*STATED EXERCISE:*
Rewrite every line of the entries below as a Markdown table with the columns Row and Line. Put the line's number in Row and its full text in Line, and leave out blank lines.
#####
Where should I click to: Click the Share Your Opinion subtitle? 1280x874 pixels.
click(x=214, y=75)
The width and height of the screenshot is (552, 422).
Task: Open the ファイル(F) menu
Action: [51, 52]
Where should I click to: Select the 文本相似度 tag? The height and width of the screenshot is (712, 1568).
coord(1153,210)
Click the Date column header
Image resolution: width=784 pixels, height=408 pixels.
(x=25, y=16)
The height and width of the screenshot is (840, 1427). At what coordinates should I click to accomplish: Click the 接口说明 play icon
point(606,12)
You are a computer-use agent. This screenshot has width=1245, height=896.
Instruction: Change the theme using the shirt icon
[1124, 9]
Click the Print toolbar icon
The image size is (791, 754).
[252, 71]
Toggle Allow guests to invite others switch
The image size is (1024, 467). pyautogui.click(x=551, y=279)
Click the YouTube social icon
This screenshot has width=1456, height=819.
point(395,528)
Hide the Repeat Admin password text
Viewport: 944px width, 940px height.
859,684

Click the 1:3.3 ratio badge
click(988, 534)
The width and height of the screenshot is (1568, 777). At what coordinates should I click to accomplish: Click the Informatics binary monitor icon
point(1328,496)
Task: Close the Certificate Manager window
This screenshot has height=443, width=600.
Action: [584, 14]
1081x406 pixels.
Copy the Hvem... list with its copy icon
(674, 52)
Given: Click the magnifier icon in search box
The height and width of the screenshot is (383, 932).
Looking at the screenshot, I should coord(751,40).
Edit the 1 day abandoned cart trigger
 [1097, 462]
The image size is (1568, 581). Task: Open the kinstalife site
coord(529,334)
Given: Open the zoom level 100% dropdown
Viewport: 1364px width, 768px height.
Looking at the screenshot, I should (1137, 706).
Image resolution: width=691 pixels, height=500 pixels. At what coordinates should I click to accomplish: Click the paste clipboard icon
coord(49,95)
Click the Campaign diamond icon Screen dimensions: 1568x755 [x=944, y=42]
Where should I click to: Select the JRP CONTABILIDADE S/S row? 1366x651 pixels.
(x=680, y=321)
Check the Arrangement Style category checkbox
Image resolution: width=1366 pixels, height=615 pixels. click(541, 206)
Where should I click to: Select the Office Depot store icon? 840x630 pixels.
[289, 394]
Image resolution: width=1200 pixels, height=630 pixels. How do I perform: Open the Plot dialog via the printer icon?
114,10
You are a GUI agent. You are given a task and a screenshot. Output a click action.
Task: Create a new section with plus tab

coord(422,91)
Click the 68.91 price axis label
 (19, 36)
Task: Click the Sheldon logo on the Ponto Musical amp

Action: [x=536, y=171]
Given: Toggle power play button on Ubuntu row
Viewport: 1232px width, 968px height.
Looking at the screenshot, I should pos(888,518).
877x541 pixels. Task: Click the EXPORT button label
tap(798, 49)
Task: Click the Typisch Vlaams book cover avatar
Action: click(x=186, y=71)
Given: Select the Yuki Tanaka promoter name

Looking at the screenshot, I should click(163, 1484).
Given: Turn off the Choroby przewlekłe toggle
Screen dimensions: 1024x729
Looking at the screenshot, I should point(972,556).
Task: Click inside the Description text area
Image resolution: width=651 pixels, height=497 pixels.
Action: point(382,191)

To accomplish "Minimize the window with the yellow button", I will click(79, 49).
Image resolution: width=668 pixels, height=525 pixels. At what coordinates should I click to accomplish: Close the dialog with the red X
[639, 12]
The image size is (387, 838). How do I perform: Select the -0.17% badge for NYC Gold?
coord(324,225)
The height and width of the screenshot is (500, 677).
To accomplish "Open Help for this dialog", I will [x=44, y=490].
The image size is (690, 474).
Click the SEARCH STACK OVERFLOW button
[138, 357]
#####
*REPLY:*
| Row | Line |
|---|---|
| 1 | Where should I click to: Click the Share Your Opinion subtitle? 1280x874 pixels. |
| 2 | click(x=214, y=75) |
| 3 | The width and height of the screenshot is (552, 422). |
| 4 | Task: Open the ファイル(F) menu |
| 5 | Action: [51, 52] |
| 6 | Where should I click to: Select the 文本相似度 tag? The height and width of the screenshot is (712, 1568). |
| 7 | coord(1153,210) |
| 8 | Click the Date column header |
| 9 | Image resolution: width=784 pixels, height=408 pixels. |
| 10 | (x=25, y=16) |
| 11 | The height and width of the screenshot is (840, 1427). At what coordinates should I click to accomplish: Click the 接口说明 play icon |
| 12 | point(606,12) |
| 13 | You are a computer-use agent. This screenshot has width=1245, height=896. |
| 14 | Instruction: Change the theme using the shirt icon |
| 15 | [1124, 9] |
| 16 | Click the Print toolbar icon |
| 17 | The image size is (791, 754). |
| 18 | [252, 71] |
| 19 | Toggle Allow guests to invite others switch |
| 20 | The image size is (1024, 467). pyautogui.click(x=551, y=279) |
| 21 | Click the YouTube social icon |
| 22 | This screenshot has width=1456, height=819. |
| 23 | point(395,528) |
| 24 | Hide the Repeat Admin password text |
| 25 | Viewport: 944px width, 940px height. |
| 26 | 859,684 |
| 27 | Click the 1:3.3 ratio badge |
| 28 | click(988, 534) |
| 29 | The width and height of the screenshot is (1568, 777). At what coordinates should I click to accomplish: Click the Informatics binary monitor icon |
| 30 | point(1328,496) |
| 31 | Task: Close the Certificate Manager window |
| 32 | This screenshot has height=443, width=600. |
| 33 | Action: [584, 14] |
| 34 | 1081x406 pixels. |
| 35 | Copy the Hvem... list with its copy icon |
| 36 | (674, 52) |
| 37 | Given: Click the magnifier icon in search box |
| 38 | The height and width of the screenshot is (383, 932). |
| 39 | Looking at the screenshot, I should coord(751,40). |
| 40 | Edit the 1 day abandoned cart trigger |
| 41 |  [1097, 462] |
| 42 | The image size is (1568, 581). Task: Open the kinstalife site |
| 43 | coord(529,334) |
| 44 | Given: Open the zoom level 100% dropdown |
| 45 | Viewport: 1364px width, 768px height. |
| 46 | Looking at the screenshot, I should (1137, 706). |
| 47 | Image resolution: width=691 pixels, height=500 pixels. At what coordinates should I click to accomplish: Click the paste clipboard icon |
| 48 | coord(49,95) |
| 49 | Click the Campaign diamond icon Screen dimensions: 1568x755 [x=944, y=42] |
| 50 | Where should I click to: Select the JRP CONTABILIDADE S/S row? 1366x651 pixels. |
| 51 | (x=680, y=321) |
| 52 | Check the Arrangement Style category checkbox |
| 53 | Image resolution: width=1366 pixels, height=615 pixels. click(541, 206) |
| 54 | Where should I click to: Select the Office Depot store icon? 840x630 pixels. |
| 55 | [289, 394] |
| 56 | Image resolution: width=1200 pixels, height=630 pixels. How do I perform: Open the Plot dialog via the printer icon? |
| 57 | 114,10 |
| 58 | You are a GUI agent. You are given a task and a screenshot. Output a click action. |
| 59 | Task: Create a new section with plus tab |
| 60 | coord(422,91) |
| 61 | Click the 68.91 price axis label |
| 62 |  (19, 36) |
| 63 | Task: Click the Sheldon logo on the Ponto Musical amp |
| 64 | Action: [x=536, y=171] |
| 65 | Given: Toggle power play button on Ubuntu row |
| 66 | Viewport: 1232px width, 968px height. |
| 67 | Looking at the screenshot, I should pos(888,518). |
| 68 | 877x541 pixels. Task: Click the EXPORT button label |
| 69 | tap(798, 49) |
| 70 | Task: Click the Typisch Vlaams book cover avatar |
| 71 | Action: click(x=186, y=71) |
| 72 | Given: Select the Yuki Tanaka promoter name |
| 73 | Looking at the screenshot, I should click(163, 1484). |
| 74 | Given: Turn off the Choroby przewlekłe toggle |
| 75 | Screen dimensions: 1024x729 |
| 76 | Looking at the screenshot, I should point(972,556). |
| 77 | Task: Click inside the Description text area |
| 78 | Image resolution: width=651 pixels, height=497 pixels. |
| 79 | Action: point(382,191) |
| 80 | To accomplish "Minimize the window with the yellow button", I will click(79, 49). |
| 81 | Image resolution: width=668 pixels, height=525 pixels. At what coordinates should I click to accomplish: Close the dialog with the red X |
| 82 | [639, 12] |
| 83 | The image size is (387, 838). How do I perform: Select the -0.17% badge for NYC Gold? |
| 84 | coord(324,225) |
| 85 | The height and width of the screenshot is (500, 677). |
| 86 | To accomplish "Open Help for this dialog", I will [x=44, y=490]. |
| 87 | The image size is (690, 474). |
| 88 | Click the SEARCH STACK OVERFLOW button |
| 89 | [138, 357] |